Lloyd Riggins wird seit vielen Jahren als «Kronprinz» von John Neumeier gehandelt. Seit 1995 beim Hamburg Ballett, glänzte er als Erster Solist in zahlreichen Hauptrollen, unter anderem als Gustav von Aschenbach in «Tod in Venedig», in «Nijinsky» oder als Hans Christian Andersen in «Die kleine Meerjungfrau». Für seine Rolle als Aschenbach erhielt er 2004 den Ballett-Oscar «Benois de la Danse».
Von 2006 bis 2009 Ballettmeisterassistent, arbeitet der 44-Jährige seitdem als Ballettmeister und hat schon einige Neumeier-Ballette mit anderen Compagnien einstudiert, so «Sylvia» beim Het Nationale Ballet in Amsterdam, «Odyssee» beim Königlich Dänischen Ballett oder «Die kleine Meerjungfrau» beim San Francisco Ballet.

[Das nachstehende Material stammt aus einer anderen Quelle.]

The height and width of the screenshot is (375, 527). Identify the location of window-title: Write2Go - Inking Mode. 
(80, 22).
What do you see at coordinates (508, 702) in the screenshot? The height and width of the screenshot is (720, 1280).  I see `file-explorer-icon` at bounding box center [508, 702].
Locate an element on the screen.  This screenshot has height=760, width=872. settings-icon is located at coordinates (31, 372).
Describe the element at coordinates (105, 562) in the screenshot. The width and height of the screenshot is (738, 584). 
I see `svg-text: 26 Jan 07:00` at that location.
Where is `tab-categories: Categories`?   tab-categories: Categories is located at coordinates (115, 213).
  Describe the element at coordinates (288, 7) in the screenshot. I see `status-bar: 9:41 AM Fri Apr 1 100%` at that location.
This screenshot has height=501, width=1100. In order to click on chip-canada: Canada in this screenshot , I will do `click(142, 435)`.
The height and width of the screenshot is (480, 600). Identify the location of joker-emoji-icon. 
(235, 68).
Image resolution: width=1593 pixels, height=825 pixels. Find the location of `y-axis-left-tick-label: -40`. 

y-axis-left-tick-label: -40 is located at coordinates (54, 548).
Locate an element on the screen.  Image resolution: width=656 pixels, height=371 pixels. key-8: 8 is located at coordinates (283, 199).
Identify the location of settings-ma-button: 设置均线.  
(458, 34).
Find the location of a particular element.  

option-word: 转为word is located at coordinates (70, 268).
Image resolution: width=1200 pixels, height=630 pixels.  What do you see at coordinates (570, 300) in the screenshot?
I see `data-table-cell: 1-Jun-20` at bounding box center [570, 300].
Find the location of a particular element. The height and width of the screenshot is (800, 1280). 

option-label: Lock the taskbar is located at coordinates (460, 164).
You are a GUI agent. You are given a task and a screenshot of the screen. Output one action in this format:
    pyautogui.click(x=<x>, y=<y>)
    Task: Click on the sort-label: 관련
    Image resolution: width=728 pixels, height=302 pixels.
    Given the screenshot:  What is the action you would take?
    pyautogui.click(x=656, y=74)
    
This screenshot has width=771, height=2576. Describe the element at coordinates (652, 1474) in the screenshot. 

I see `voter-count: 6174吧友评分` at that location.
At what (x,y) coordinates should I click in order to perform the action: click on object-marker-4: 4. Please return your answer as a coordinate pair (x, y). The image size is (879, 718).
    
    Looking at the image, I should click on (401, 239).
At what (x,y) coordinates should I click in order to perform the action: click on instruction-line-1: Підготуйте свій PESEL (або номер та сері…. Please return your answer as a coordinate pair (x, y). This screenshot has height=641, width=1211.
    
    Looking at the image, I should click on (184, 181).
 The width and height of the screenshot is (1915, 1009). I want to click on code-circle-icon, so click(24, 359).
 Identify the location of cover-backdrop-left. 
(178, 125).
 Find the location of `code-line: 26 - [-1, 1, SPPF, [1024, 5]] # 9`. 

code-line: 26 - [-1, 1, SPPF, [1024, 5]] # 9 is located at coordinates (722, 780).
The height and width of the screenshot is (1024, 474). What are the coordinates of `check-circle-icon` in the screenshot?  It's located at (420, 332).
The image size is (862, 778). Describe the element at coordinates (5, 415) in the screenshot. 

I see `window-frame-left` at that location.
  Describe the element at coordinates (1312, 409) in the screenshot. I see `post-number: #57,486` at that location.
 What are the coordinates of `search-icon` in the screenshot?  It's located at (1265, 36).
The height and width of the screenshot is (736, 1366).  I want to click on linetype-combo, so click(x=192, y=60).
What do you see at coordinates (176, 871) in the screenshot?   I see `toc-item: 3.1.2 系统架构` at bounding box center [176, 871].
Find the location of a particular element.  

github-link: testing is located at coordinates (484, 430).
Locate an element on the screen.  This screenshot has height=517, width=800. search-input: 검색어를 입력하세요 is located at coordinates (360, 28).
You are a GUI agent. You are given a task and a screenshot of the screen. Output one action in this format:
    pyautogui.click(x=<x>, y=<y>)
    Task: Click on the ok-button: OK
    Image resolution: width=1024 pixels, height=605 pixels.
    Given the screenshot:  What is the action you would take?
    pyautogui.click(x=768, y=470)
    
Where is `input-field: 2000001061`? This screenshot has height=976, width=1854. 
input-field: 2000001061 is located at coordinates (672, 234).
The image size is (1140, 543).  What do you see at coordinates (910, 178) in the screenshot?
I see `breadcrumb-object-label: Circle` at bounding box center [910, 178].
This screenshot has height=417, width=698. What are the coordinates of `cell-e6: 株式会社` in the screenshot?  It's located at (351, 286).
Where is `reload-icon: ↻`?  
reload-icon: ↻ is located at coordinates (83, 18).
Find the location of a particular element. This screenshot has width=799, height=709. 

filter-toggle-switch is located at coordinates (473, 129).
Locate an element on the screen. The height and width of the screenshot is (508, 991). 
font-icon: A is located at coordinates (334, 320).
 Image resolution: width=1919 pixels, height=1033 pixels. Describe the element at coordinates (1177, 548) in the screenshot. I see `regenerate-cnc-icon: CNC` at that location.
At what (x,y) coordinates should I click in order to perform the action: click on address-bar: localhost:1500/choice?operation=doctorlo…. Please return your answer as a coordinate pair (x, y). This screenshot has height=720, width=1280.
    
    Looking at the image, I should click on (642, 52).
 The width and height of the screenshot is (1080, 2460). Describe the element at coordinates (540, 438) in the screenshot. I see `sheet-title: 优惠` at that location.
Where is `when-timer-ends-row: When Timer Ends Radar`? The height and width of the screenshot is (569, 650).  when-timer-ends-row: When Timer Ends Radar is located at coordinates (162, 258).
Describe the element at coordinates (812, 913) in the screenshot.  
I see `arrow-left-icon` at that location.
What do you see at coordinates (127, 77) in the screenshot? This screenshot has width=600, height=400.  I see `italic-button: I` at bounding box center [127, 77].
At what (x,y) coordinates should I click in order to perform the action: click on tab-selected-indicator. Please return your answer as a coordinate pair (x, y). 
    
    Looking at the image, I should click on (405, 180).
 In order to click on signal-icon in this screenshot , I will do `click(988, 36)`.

Ab 2015 möchte Neumeier Riggins allmählich auf die Rolle des Nachfolgers vorbereiten. Sogar von einem «Sabbat-Jahr» spricht der sonst so arbeitseifrige Ballettchef, um dann zu sehen, wie sich Riggins als möglicher Leiter seiner Compagnie so macht. Das Vertrauen der Compagnie dürfte der gebürtige Amerikaner haben und die Werke von John Neumeier kennt kaum jemand so gut wie er. Als Choreograf ist Riggins bisher eher seltener in Erscheinung getreten.
In dem neuen Vertrag wurde zudem vereinbart, die Rechte an den 149 Choreografien von John Neumeier für das Hamburg Ballett über 2019 hinaus zu erlangen, die Zukunft des Bundesjugendballetts zusammen mit dem Bund zu sichern und sich gemeinsam für eine dauerhafte Erhaltung der Sammlung und Stiftung John Neumeier, einer der größten privaten Ballettsammlungen der Welt, einzusetzen. Es gibt also noch viel zu tun, bis John Neumeier im Jahr 2019 dann doch einmal aufhören sollte.